** WORK REQUIRED **
Replace "Search bar" with "Search field" in the rows starting at the line that contains "Find the location of a particular element." and ending at the line that contains "This screenshot has height=910, width=1710.", and give only those rows back with everything else unchanged.

** DATA PROVIDED **
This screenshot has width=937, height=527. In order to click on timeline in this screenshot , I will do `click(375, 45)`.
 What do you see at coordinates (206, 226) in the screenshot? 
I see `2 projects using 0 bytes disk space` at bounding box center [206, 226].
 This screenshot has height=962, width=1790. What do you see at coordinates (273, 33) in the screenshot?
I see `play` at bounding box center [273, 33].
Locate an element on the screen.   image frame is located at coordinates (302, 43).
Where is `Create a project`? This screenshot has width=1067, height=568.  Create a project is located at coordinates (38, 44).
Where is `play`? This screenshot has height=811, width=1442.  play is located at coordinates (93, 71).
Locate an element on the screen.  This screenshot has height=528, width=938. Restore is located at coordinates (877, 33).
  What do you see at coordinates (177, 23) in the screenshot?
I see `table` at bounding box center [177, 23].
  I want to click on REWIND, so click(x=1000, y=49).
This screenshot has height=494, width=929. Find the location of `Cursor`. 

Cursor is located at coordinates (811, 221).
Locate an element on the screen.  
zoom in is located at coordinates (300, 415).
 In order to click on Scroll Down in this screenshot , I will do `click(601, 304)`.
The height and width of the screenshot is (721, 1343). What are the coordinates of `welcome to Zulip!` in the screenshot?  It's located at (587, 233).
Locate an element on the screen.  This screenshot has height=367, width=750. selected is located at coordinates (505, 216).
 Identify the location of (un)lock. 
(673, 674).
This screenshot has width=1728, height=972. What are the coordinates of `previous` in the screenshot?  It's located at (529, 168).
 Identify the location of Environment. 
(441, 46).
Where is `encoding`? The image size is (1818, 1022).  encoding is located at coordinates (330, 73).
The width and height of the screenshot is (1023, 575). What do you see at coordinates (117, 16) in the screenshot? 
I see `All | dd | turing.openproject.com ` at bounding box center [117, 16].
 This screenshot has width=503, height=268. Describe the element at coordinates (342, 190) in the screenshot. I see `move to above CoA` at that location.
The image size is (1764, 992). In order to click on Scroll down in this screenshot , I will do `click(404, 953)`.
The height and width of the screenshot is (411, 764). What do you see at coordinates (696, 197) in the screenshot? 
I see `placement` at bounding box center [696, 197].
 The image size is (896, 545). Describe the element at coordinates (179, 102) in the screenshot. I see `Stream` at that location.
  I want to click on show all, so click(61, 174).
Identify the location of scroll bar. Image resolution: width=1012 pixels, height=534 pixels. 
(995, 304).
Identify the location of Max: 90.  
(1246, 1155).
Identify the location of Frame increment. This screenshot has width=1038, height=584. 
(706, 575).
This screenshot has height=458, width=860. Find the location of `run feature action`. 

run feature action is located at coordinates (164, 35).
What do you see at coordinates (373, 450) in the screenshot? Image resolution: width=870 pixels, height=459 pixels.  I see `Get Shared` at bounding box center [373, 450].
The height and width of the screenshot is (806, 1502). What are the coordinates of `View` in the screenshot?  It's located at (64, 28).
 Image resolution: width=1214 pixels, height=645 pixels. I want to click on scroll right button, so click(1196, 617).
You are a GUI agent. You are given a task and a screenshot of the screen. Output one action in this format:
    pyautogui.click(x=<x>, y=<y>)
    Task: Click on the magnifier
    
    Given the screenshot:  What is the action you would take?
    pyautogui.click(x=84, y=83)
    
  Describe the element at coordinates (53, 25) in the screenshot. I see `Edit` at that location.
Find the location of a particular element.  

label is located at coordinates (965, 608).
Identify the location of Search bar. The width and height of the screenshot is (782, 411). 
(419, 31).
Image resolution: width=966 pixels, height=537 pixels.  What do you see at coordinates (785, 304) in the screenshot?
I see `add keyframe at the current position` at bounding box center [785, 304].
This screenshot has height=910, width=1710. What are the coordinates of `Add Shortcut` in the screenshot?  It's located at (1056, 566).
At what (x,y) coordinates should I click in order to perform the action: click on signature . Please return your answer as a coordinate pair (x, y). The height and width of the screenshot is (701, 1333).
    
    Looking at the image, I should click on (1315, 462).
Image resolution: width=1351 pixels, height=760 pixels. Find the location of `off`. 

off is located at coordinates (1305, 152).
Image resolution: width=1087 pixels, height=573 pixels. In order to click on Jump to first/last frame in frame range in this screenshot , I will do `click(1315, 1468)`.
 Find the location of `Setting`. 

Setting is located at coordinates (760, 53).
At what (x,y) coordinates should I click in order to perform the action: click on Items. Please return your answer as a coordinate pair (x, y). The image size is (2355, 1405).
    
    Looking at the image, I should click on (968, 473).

** EXPECTED ANSWER **
Find the location of a particular element.  

label is located at coordinates (965, 608).
Identify the location of Search field. The width and height of the screenshot is (782, 411). 
(419, 31).
Image resolution: width=966 pixels, height=537 pixels.  What do you see at coordinates (785, 304) in the screenshot?
I see `add keyframe at the current position` at bounding box center [785, 304].
This screenshot has height=910, width=1710. What are the coordinates of `Add Shortcut` in the screenshot?  It's located at (1056, 566).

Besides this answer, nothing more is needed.